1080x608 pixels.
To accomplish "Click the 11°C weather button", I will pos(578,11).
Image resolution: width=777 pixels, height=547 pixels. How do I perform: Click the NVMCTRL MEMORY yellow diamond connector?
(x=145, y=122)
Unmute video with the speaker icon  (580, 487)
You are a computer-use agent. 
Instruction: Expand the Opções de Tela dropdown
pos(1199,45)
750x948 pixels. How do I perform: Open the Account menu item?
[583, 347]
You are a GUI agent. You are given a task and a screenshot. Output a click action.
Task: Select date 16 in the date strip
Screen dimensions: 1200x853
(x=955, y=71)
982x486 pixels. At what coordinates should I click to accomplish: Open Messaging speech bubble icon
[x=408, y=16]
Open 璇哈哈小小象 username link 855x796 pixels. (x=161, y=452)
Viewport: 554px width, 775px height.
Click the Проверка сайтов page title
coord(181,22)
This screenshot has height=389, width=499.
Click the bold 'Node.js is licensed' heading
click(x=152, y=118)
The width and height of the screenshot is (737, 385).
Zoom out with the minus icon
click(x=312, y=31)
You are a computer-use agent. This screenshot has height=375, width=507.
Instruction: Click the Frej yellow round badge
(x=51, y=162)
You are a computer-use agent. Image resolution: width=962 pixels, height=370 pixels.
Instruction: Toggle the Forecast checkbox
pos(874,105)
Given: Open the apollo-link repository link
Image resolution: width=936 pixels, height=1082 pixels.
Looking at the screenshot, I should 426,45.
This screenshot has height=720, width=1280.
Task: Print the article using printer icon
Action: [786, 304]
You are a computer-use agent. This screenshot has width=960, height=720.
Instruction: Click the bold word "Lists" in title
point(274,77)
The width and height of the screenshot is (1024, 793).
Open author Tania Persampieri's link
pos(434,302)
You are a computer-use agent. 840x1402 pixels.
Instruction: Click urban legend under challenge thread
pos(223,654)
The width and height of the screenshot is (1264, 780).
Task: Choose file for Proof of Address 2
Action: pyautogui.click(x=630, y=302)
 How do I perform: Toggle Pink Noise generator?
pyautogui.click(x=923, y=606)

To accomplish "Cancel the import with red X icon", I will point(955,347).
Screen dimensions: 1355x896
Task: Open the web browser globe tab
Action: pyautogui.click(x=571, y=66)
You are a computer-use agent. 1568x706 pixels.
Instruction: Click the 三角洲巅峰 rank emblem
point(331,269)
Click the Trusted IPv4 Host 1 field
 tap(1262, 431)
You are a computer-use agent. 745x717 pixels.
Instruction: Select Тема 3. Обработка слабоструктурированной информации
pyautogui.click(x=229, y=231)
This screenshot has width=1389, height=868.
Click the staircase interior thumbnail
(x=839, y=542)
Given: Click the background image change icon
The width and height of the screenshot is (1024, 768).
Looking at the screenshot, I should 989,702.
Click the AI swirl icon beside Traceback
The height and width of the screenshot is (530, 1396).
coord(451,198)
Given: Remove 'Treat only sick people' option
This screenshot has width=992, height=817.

•••

■ Exercise prompt
Nothing but an exact copy of the records belongs in the answer.

■ Result for this task
1080x608 pixels.
To accomplish "Click the 11°C weather button", I will pos(578,11).
Image resolution: width=777 pixels, height=547 pixels. How do I perform: Click the NVMCTRL MEMORY yellow diamond connector?
(x=145, y=122)
Unmute video with the speaker icon  (580, 487)
You are a computer-use agent. 
Instruction: Expand the Opções de Tela dropdown
pos(1199,45)
750x948 pixels. How do I perform: Open the Account menu item?
[583, 347]
You are a GUI agent. You are given a task and a screenshot. Output a click action.
Task: Select date 16 in the date strip
Screen dimensions: 1200x853
(x=955, y=71)
982x486 pixels. At what coordinates should I click to accomplish: Open Messaging speech bubble icon
[x=408, y=16]
Open 璇哈哈小小象 username link 855x796 pixels. (x=161, y=452)
Viewport: 554px width, 775px height.
Click the Проверка сайтов page title
coord(181,22)
This screenshot has height=389, width=499.
Click the bold 'Node.js is licensed' heading
click(x=152, y=118)
The width and height of the screenshot is (737, 385).
Zoom out with the minus icon
click(x=312, y=31)
You are a computer-use agent. This screenshot has height=375, width=507.
Instruction: Click the Frej yellow round badge
(x=51, y=162)
You are a computer-use agent. Image resolution: width=962 pixels, height=370 pixels.
Instruction: Toggle the Forecast checkbox
pos(874,105)
Given: Open the apollo-link repository link
Image resolution: width=936 pixels, height=1082 pixels.
Looking at the screenshot, I should 426,45.
This screenshot has height=720, width=1280.
Task: Print the article using printer icon
Action: [786, 304]
You are a computer-use agent. This screenshot has width=960, height=720.
Instruction: Click the bold word "Lists" in title
point(274,77)
The width and height of the screenshot is (1024, 793).
Open author Tania Persampieri's link
pos(434,302)
You are a computer-use agent. 840x1402 pixels.
Instruction: Click urban legend under challenge thread
pos(223,654)
The width and height of the screenshot is (1264, 780).
Task: Choose file for Proof of Address 2
Action: pyautogui.click(x=630, y=302)
 How do I perform: Toggle Pink Noise generator?
pyautogui.click(x=923, y=606)

To accomplish "Cancel the import with red X icon", I will point(955,347).
Screen dimensions: 1355x896
Task: Open the web browser globe tab
Action: pyautogui.click(x=571, y=66)
You are a computer-use agent. 1568x706 pixels.
Instruction: Click the 三角洲巅峰 rank emblem
point(331,269)
Click the Trusted IPv4 Host 1 field
 tap(1262, 431)
You are a computer-use agent. 745x717 pixels.
Instruction: Select Тема 3. Обработка слабоструктурированной информации
pyautogui.click(x=229, y=231)
This screenshot has width=1389, height=868.
Click the staircase interior thumbnail
(x=839, y=542)
Given: Click the background image change icon
The width and height of the screenshot is (1024, 768).
Looking at the screenshot, I should 989,702.
Click the AI swirl icon beside Traceback
The height and width of the screenshot is (530, 1396).
coord(451,198)
Given: Remove 'Treat only sick people' option
This screenshot has width=992, height=817.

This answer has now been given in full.